=== Section Start ===

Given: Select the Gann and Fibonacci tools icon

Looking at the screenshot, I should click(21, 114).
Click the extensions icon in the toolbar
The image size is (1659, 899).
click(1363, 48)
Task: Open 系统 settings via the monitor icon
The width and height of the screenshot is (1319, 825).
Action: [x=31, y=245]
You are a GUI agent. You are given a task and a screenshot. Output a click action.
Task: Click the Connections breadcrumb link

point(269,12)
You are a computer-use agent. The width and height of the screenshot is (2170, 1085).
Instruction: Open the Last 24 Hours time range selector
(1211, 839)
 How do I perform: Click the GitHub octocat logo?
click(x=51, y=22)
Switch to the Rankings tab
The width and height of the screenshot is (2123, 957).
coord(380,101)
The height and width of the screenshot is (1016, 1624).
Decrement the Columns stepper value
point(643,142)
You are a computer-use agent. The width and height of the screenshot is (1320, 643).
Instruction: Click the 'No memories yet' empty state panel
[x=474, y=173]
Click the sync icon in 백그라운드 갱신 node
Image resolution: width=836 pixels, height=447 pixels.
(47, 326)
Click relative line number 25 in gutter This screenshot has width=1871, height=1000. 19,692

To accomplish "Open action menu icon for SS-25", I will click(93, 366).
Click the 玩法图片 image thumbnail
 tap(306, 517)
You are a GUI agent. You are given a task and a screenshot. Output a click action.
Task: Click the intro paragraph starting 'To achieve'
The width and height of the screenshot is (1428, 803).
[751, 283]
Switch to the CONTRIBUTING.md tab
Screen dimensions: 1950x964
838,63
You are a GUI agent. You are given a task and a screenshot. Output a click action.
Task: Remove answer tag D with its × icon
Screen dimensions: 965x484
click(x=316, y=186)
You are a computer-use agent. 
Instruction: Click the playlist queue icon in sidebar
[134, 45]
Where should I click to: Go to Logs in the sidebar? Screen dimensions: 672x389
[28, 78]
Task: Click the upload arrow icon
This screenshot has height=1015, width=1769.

=== Section End ===

All entries shown above should be printed again exactly.

Given: Select the Gann and Fibonacci tools icon

Looking at the screenshot, I should click(21, 114).
Click the extensions icon in the toolbar
The image size is (1659, 899).
click(1363, 48)
Task: Open 系统 settings via the monitor icon
The width and height of the screenshot is (1319, 825).
Action: [x=31, y=245]
You are a GUI agent. You are given a task and a screenshot. Output a click action.
Task: Click the Connections breadcrumb link

point(269,12)
You are a computer-use agent. The width and height of the screenshot is (2170, 1085).
Instruction: Open the Last 24 Hours time range selector
(1211, 839)
 How do I perform: Click the GitHub octocat logo?
click(x=51, y=22)
Switch to the Rankings tab
The width and height of the screenshot is (2123, 957).
coord(380,101)
The height and width of the screenshot is (1016, 1624).
Decrement the Columns stepper value
point(643,142)
You are a computer-use agent. The width and height of the screenshot is (1320, 643).
Instruction: Click the 'No memories yet' empty state panel
[x=474, y=173]
Click the sync icon in 백그라운드 갱신 node
Image resolution: width=836 pixels, height=447 pixels.
(47, 326)
Click relative line number 25 in gutter This screenshot has width=1871, height=1000. 19,692

To accomplish "Open action menu icon for SS-25", I will click(93, 366).
Click the 玩法图片 image thumbnail
 tap(306, 517)
You are a GUI agent. You are given a task and a screenshot. Output a click action.
Task: Click the intro paragraph starting 'To achieve'
The width and height of the screenshot is (1428, 803).
[751, 283]
Switch to the CONTRIBUTING.md tab
Screen dimensions: 1950x964
838,63
You are a GUI agent. You are given a task and a screenshot. Output a click action.
Task: Remove answer tag D with its × icon
Screen dimensions: 965x484
click(x=316, y=186)
You are a computer-use agent. 
Instruction: Click the playlist queue icon in sidebar
[134, 45]
Where should I click to: Go to Logs in the sidebar? Screen dimensions: 672x389
[28, 78]
Task: Click the upload arrow icon
This screenshot has height=1015, width=1769.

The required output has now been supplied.